Clearly, publishers and editors of high-impact journals are central stakeholders in the symbiotic relationship between scientists and distributors of science. Imagine a novel form of scientific publication, where reproduction studies are actively encouraged or required in analogy to how many publishers require data availability statements. If an article had a formal reproducibility statement with extensive details on yield, robustness, guidelines, and results of independent verification, this would be without question scrutinized by any researcher attempting to build on the research. Original journal publications may be linked to other studies that reproduce them and vice versa. Active discussion threads where researchers could share reports on their efforts to verify the the published results, or assist colleagues with guidance, would be highly desirable.
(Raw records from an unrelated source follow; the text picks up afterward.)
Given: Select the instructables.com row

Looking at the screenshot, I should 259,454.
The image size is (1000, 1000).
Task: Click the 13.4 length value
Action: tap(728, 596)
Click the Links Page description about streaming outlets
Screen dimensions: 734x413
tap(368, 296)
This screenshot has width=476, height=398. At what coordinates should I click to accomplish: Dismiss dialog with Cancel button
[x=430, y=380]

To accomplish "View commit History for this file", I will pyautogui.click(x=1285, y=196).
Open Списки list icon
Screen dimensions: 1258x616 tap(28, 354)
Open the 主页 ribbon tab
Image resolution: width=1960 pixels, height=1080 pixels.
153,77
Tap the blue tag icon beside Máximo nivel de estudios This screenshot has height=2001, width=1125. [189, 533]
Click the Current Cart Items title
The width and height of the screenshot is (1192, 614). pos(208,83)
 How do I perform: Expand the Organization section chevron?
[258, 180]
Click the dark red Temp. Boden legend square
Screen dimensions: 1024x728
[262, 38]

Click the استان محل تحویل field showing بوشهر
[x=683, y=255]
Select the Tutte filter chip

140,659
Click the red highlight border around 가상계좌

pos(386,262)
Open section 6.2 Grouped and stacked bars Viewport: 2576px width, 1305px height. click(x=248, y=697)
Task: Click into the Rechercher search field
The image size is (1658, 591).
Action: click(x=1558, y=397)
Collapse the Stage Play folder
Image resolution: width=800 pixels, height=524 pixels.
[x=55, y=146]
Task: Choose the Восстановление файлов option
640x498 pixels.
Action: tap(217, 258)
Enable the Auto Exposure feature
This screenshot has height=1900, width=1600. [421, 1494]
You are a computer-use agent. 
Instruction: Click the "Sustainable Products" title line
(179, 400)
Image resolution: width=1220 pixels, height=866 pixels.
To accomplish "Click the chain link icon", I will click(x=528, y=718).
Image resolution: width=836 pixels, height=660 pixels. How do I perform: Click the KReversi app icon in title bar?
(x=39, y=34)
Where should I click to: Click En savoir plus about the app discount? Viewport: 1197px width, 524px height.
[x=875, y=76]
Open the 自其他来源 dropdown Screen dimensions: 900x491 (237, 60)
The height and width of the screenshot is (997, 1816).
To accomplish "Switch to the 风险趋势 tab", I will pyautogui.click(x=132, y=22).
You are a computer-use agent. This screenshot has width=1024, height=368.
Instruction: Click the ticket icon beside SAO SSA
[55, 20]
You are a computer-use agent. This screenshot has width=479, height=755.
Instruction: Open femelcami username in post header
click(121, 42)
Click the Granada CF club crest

For this to work, the efforts of reproducing research need to be praised, credited, and recognized. Imagine if along with the main paper, a handful of brief, concise reports from independent groups on reproducibility and yield were available. Over the past 15 years of 2D material research in my team, such a practice could have saved us years of reinvention, reverse engineering, and dead ends.

Despite various reproducibility efforts, I believe that the lack of support for reproducibility and inter-subjectivity is a structural problem of the scientific community that holds several negative consequences: a focus on news value over quality, a slowing of scientific progress, and finally a decrease in adoption of innovative technologies. The industry cannot stay on standby while researchers continue to invent incrementally different solutions.

Better reproducibility can fuel disruptive research

Paradoxically, the hunt for novelty over reproducibility could be the enemy of disruptive research as well as technological progress. A study published in Nature in 2023 stated that the proportionality of disruptive ideas per scientist has been steadily declining11; that fewer and fewer papers reveal radical advances in knowledge that challenge existing paradigms. In this study, “disruption” was measured by the CD index12: the more groundbreaking an article is, the less the subsequent citing articles would cite previous work.

These ideas have been around for a while. A decade ago, Simonton argued13 in Nature that “scientific genius is extinct”, as research progresses in larger and larger teams with fewer original ideas. I believe that the core values of intersubjectivity not only support but precede disruptive research. A truly sharp idea may well be overlooked in the haystack of incremental, “micro-original” articles. An idea only becomes disruptive, if it is noted in the sea of noise, and reproduced.

By now, after multiple reports and extensive media attention, most researchers and publishers must be aware of these issues. The question is whether it is possible to update the reward system of the “science game”, most researchers play. If so, how, and when? And by whom? The disruptive shift that occurs when novel information challenges established knowledge cannot take place without intersubjectivity. If we don’t understand, acknowledge and respect how knowledge is formed, we will not be able to bow to it. The common ground of the scientific community is based on shared language, standards, norms, methods - and reproducibility.